Trumbo (1/10)
by Tony Medley
Runtime 148 minutes including credits
OK for children.
In fact, this boring
whitewash is probably real good for small children because it will put
them to sleep almost immediately. A more sanctimonious film that takes
itself so seriously you will rarely see. In fact there’s a line that
Dalton Trumbo (Bryan Cranston) utters near the beginning of the film
that aptly describes the movie. He talks of “days of lovely boredom.”
The loveliness of the
film is mostly in a few performances, namely Helen Mirren as Hedda
Hopper, David James Elliott as John Wayne (even though Wayne is
portrayed venomously, because he courageously stood up for his patriotic
values and those are values disdained by the Hollywood left; still,
Elliott captures his gait and way of speaking extremely well), and Dean
O’Gorman as Kirk Douglas, who was, to put it charitably, a useful fool
for the Hollywood Soviets in his support of Trumbo. They not only look
like the people they play, they affect accents that are remarkably
similar without being laughable Rich Little-like impersonations.
On the downside, Micael
Stuhlbarg’s performance as Edward G. Robinson falls far short of the
mark. The only thing he captures of Robinson is that he’s short (5-4 ½).
This was accomplished by utilizing camera angles, though, and through no
effort by Stuhlbarg because he is 5-8.
But what this does, is try to canonize Trumbo without evidence of any
miracles. True to Hollywood’s political slant, they ignore the main
problem with the Hollywood Ten, of which Trumbo was a charter member:
why they were castigated.
And the reason they were treated the way they were is that they all
dedicated themselves to Soviet communism, pledging allegiance to Joseph
Stalin, the biggest mass murderer in the history of the world, the man
who murdered 35 million kulaks by starving them, his own citizens, to
death. They all actively pursued their Communist ideology and filled
their films with subtle Communist propaganda, and Trumbo was a leader in
this regard. There’s no mention in the film of Trumbo writing, “Every
screen writer worth his salt wages the battle in his own way—a kind of
literary guerilla warfare.”
According to Kenneth Lloyd Billingsley in “Hollywood Party,” “Paul
Jarrico (one of the Hollywood Ten) bragged that the (Communist) Party
smuggled its ideology into all sorts of movies, claiming that the line
he gave Burgess Meredith in Tom, Dick, and Harry, ‘I don’t
believe in every man for himself. I get lonesome,’ became the battle cry
of the Chinese Red Army."
There’s no mention that Trumbo was an active participant in the public
humiliation of Party member Albert Maltz, a prominent and successful
screenwriter, who had the temerity to criticize the Communists’ use of
art as a weapon in a February, 1946 issue of New Masses. All the
Stalinists, including Trumbo, ganged up on him and made him participate
in a private verbal flagellation followed up by a Soviet-style public
recantation. Actress Carin Kinzel Burrows, who was there, described what
happened, “Mr. Maltz got up and made a speech and said how wrong he had
been, and blamed himself for having fallen into such a grave error and
said art was a weapon and had to be used as a weapon. He publicly
degraded and humiliated himself. It was a terrible spectacle to see a
man I had always respected behave in this way.”

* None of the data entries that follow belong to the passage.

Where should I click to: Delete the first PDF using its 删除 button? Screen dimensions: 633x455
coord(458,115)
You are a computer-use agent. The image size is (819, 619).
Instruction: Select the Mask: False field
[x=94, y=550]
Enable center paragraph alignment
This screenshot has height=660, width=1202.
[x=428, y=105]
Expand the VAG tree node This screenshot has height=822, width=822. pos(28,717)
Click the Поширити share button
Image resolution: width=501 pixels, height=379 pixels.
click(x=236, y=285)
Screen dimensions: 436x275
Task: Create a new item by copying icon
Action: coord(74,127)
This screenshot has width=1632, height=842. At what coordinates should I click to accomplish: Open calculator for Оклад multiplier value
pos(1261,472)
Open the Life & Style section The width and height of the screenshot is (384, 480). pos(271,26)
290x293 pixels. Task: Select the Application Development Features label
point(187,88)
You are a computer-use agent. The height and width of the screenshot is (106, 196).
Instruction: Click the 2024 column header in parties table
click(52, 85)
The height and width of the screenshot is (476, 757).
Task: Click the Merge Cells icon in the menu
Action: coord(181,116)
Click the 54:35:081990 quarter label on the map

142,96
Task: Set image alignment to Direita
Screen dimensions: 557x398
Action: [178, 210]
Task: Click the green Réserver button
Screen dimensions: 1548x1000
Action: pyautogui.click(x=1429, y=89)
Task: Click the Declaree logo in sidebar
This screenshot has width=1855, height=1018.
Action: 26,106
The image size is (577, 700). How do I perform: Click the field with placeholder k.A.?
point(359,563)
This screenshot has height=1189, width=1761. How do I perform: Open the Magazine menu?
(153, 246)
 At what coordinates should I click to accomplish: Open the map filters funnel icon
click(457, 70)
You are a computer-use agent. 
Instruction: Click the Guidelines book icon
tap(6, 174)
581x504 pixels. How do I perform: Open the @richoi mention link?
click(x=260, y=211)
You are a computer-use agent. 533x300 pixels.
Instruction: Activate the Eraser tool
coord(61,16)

There’s much more of what Trumbo and his Hollywood Ten comrades did that
this movie totally ignores. They were a lot more than just pro-union
activists, which is all this movie shows them to be. They were just as
disloyal to America as Alger Hiss and Julius and Ethel Rosenberg.
I write this so if you do decide to go see this tedious, slanted film,
you will know much more about Trumbo and his comrades than today’s
Hollywood wants you to know.
The most interesting part of the film occurs under the closing credits
when photographs and film clips of the real people are shown. But it’s
not worth waiting two hours that seem more like eight just to see them.